Menhut Raja Juli Antoni (tengah) dalam penyegelan lokasi karhutla di Desa Sungai Awan Kiri, Kecamatan Muara Pawan, Kabupaten Ketapang, Kalimantan Barat. Foto: ANTARA/HO-Kemenhut
Kemenhut Segel Lahan Karhutla untuk Ditanam Sawit di Kalbar
Fachri Audhia Hafiez • 9 September 2026 07:33
Ketapang: Kementerian Kehutanan (Kemenhut) menyegel lokasi bekas kebakaran hutan dan lahan (karhutla) yang terindikasi sengaja dibakar untuk ditanami sawit. Lokasinya berada di Kecamatan Muara Pawan, Kabupaten Ketapang, Kalimantan Barat (Kalbar).

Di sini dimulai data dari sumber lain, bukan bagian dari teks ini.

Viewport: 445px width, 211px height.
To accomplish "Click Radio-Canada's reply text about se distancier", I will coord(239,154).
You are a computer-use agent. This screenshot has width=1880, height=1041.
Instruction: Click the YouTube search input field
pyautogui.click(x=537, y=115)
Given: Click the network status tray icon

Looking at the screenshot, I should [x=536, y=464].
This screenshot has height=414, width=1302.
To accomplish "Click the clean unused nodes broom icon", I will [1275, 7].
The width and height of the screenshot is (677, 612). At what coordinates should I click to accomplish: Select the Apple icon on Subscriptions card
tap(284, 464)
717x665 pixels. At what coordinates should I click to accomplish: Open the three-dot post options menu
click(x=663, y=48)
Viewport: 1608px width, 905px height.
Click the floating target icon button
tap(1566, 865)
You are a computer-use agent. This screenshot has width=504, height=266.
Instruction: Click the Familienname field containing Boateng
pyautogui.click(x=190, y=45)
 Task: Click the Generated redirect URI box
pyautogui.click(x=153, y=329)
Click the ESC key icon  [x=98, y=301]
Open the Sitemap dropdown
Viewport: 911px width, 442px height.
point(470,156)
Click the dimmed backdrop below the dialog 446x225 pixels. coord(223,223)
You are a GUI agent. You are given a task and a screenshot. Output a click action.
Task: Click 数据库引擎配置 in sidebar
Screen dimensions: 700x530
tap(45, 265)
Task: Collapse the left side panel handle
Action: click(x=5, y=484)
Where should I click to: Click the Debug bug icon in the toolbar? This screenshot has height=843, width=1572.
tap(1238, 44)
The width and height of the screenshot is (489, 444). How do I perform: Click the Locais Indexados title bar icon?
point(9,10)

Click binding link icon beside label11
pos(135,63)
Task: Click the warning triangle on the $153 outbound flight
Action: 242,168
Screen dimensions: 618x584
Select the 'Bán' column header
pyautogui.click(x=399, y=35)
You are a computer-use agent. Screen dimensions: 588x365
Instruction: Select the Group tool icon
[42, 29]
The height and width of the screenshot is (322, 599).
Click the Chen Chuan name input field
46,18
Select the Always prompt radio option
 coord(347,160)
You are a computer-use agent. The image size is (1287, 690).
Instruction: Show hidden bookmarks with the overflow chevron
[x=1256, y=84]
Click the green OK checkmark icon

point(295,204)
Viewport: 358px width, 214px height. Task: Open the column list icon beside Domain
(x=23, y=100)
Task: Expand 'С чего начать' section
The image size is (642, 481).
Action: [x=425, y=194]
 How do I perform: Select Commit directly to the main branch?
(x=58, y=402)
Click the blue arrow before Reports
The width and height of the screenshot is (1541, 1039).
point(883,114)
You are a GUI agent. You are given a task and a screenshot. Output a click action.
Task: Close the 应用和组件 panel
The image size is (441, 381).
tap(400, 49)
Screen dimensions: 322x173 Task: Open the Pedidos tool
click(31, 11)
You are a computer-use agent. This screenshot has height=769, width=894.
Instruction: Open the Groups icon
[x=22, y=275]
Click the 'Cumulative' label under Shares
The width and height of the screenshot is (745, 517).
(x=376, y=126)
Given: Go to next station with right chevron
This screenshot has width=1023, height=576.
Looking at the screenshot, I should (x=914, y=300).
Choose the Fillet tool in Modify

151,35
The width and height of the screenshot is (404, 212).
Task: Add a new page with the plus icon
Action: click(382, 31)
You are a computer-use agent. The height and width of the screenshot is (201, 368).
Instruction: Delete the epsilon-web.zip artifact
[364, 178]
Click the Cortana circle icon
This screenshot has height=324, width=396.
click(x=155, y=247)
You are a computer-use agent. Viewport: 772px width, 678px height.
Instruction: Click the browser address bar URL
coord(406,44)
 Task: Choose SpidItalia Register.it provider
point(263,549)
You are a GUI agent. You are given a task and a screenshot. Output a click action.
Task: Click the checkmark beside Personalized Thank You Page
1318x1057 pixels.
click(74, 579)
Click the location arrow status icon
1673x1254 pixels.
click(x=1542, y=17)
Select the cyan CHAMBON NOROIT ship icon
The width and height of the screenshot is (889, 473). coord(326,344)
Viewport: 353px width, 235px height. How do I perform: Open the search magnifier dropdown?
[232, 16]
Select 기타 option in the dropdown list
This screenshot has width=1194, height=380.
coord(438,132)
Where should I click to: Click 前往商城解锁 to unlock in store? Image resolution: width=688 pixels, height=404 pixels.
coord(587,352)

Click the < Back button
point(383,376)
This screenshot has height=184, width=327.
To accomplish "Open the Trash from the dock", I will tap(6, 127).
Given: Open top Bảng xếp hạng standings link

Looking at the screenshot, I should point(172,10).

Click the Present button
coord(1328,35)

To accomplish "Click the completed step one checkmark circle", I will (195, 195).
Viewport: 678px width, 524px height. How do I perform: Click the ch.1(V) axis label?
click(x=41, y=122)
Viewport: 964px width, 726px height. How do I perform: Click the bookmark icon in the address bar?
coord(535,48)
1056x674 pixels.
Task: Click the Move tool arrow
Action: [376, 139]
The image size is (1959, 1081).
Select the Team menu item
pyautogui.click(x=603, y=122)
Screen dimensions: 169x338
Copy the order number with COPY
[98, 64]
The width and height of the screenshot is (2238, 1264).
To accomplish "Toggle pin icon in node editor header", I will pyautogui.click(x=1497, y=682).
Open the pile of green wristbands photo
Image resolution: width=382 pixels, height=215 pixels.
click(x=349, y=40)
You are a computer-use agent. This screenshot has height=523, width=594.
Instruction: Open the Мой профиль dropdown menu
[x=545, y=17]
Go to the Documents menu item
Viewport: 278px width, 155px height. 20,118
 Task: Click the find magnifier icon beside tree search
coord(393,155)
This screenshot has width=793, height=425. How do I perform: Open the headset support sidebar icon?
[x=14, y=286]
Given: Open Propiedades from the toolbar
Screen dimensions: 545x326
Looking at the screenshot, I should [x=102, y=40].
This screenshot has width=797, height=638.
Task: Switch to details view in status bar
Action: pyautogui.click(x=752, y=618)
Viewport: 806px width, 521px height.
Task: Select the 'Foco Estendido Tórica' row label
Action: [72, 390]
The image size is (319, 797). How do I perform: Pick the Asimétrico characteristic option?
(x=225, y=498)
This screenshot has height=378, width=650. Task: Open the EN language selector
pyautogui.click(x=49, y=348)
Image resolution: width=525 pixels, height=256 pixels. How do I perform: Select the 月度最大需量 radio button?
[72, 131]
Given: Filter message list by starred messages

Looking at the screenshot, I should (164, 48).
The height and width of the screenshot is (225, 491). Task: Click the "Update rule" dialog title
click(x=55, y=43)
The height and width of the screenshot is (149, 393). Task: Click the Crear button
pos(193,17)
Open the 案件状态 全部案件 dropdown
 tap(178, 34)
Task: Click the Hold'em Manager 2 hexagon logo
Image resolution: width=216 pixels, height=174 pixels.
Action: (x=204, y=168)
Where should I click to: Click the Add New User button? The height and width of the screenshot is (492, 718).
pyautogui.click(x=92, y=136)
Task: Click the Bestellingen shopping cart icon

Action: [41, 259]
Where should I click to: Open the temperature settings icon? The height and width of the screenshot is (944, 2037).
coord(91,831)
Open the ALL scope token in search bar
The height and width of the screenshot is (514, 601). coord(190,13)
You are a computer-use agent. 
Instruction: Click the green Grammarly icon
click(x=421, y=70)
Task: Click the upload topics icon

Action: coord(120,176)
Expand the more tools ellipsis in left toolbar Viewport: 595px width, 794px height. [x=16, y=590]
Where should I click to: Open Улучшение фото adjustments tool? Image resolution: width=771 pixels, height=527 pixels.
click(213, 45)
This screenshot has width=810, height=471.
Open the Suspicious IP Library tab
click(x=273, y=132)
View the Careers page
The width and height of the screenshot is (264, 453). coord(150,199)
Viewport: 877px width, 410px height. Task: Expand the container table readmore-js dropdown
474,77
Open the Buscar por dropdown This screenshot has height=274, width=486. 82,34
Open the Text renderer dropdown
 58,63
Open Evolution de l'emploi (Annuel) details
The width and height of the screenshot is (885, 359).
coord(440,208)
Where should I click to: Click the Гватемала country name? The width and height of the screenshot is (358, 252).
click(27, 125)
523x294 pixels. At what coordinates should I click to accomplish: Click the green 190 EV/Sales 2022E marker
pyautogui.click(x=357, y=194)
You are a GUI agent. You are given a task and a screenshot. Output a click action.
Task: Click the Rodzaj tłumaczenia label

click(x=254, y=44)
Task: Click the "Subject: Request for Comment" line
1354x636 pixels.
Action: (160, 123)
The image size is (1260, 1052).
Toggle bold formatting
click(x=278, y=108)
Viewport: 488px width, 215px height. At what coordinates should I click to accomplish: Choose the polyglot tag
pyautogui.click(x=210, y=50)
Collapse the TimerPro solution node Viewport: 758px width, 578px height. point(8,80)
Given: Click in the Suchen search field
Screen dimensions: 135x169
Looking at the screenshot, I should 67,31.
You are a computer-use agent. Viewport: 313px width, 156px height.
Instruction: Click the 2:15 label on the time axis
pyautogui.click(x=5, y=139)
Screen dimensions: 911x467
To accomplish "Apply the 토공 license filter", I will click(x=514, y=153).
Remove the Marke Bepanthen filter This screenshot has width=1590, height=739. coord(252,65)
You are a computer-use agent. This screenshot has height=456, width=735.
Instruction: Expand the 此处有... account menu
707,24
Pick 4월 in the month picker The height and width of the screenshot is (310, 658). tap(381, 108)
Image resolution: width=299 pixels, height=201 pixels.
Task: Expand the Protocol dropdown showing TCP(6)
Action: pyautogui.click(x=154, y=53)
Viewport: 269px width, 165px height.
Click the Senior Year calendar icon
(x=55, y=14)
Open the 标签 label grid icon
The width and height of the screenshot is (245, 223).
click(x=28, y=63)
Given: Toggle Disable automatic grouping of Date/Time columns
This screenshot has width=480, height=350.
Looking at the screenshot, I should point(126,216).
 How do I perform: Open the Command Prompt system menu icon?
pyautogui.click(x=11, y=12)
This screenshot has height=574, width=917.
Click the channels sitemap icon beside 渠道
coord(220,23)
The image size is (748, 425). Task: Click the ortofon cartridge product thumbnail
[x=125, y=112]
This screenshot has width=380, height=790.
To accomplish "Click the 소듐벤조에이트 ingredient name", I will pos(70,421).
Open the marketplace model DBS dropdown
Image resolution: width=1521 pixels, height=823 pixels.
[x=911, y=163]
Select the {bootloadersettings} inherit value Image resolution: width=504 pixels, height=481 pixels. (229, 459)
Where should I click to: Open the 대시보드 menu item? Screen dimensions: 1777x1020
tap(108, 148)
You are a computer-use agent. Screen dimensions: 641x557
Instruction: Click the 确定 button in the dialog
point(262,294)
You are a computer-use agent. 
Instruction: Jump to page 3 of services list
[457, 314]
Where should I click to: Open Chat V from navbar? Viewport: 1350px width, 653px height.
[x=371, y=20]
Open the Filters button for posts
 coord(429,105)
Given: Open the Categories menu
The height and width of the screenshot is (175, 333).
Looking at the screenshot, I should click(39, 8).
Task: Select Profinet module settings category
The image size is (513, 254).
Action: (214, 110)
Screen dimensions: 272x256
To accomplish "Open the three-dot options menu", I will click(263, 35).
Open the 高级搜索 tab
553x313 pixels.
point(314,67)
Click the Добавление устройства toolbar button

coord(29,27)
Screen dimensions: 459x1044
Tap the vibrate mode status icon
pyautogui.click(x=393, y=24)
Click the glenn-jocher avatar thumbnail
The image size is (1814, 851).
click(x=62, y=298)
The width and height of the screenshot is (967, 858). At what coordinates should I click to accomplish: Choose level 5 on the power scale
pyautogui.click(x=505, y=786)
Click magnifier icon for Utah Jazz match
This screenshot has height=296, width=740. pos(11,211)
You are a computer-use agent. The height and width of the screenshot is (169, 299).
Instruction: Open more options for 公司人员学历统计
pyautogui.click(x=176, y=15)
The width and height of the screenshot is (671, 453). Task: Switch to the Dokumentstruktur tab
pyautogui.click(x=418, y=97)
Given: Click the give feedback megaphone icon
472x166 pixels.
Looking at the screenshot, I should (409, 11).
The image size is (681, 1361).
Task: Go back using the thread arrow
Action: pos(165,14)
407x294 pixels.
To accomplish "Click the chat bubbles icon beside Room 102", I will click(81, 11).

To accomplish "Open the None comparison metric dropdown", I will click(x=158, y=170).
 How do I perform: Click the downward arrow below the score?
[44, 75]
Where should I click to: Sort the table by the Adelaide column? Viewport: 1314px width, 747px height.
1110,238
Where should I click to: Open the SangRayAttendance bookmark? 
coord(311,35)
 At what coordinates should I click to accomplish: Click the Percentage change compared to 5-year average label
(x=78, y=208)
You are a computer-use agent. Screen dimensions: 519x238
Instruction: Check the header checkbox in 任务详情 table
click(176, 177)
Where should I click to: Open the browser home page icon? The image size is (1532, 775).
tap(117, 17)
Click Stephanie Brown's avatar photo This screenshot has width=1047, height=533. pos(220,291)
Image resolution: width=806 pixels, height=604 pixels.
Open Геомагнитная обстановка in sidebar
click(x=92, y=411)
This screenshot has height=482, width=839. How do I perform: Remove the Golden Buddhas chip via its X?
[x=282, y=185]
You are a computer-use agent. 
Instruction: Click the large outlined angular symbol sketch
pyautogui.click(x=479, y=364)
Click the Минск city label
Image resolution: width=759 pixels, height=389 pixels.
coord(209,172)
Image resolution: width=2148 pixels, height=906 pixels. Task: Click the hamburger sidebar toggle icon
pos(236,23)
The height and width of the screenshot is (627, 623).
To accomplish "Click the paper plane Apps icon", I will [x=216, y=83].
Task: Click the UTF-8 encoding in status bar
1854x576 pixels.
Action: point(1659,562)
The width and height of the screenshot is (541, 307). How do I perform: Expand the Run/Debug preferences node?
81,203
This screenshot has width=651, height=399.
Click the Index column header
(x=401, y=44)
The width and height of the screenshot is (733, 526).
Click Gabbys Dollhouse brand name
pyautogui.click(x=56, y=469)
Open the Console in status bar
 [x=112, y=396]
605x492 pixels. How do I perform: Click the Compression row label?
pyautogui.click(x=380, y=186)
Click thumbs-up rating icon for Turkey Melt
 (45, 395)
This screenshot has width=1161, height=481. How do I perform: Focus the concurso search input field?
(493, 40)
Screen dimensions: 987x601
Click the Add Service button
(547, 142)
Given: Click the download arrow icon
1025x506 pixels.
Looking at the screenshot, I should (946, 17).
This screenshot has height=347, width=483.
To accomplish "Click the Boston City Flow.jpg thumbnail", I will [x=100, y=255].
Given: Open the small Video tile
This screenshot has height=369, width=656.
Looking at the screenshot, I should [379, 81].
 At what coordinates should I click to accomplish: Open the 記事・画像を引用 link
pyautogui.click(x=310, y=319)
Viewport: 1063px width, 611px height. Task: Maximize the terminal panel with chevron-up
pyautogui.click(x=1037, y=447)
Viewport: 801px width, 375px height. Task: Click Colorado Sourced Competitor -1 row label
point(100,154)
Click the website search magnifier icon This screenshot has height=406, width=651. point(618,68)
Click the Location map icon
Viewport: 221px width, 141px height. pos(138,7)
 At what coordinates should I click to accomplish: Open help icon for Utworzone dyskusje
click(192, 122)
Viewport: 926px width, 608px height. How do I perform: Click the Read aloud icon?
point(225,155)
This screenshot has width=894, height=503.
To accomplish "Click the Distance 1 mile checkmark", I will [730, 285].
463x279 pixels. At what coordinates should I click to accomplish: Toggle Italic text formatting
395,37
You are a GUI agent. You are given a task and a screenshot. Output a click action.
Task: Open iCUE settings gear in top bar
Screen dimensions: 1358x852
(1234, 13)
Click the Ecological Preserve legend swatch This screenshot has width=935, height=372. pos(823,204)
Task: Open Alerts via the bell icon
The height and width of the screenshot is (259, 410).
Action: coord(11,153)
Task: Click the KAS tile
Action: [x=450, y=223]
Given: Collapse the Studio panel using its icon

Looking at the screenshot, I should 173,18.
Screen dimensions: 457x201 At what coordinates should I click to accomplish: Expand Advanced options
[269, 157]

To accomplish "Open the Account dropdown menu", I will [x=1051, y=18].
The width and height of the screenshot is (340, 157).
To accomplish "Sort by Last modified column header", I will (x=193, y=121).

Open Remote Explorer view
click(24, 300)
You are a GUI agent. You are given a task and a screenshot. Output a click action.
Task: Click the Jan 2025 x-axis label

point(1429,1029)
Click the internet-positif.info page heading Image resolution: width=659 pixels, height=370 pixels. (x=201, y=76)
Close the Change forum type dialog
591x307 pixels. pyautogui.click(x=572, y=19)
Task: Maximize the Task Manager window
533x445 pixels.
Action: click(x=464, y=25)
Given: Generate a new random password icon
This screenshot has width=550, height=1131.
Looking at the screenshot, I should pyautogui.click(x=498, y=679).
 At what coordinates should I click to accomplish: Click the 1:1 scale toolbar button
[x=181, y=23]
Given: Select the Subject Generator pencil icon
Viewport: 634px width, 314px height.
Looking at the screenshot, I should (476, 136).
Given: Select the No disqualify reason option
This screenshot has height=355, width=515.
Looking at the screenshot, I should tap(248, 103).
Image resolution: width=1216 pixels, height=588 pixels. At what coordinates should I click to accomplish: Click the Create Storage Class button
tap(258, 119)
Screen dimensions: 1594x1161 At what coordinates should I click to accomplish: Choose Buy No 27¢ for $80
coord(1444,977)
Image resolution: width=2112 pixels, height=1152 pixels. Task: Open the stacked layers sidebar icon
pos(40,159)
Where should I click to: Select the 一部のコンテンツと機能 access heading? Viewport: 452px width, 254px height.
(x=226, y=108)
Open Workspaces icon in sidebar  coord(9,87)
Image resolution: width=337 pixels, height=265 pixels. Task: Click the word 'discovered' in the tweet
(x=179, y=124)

"Sesuai dengan perintah Bapak Presiden. Ini banyak sekali yang nakal. Ini (di lokasi penyegelan) baru saja asapnya padam tapi sudah mulai ditanam sawit ini," ujar Menteri Kehutanan (Menhut) Raja Juli Antoni di Desa Sungai Awan Kiri, Kecamatan Muara Pawan, dilansir Antara, Selasa, 8 September 2026.
Menhut menjelaskan bahwa Direktorat Jenderal Penegakan Hukum (Gakkum) Kemenhut bersama Polri dan Kesatuan Pengelolaan Hutan (KPH) Ketapang tengah melakukan penegakan hukum tegas terhadap aktivitas ilegal tersebut. Selama proses hukum berjalan, seluruh aktivitas di lokasi dilarang keras.
"Yang pertama tentunya ini dilarang masuk, dilarang melakukan aktivitas apa-apa, sambil pidananya sedang berproses juga di Polda Kalimantan Barat," ujar Raja Juli.

Menhut Raja Juli Antoni (tengah) dalam peninjauan penanganan karhutla. Foto: Dok. Kemenhut.
Dalam operasi penindakan di lapangan, tim gabungan menyita satu unit alat berat yang ditemukan beroperasi di lahan bekas terbakar. Raja Juli menilai tindakan pembakaran lahan secara sengaja sangat merugikan masyarakat luas.
"Ya itu, mereka dengan sewenang-wenang ya mereka bakar, masyarakat menjadi napas sesak, nah kemudian mereka udah mulai tanam sawit. Oleh karena itu sudah kita tindak, udah kita sita alat beratnya dan sedang diproses di Polda. Kerjasama dengan Gakkum Kehutanan," kata Raja Juli.
Berdasarkan pendataan, total area yang terbakar di kawasan tersebut diperkirakan mencapai 2.400 hektare. Pihaknya memastikan proses pidana akan terus bergulir hingga tuntas sesuai dengan arahan langsung Presiden Prabowo Subianto.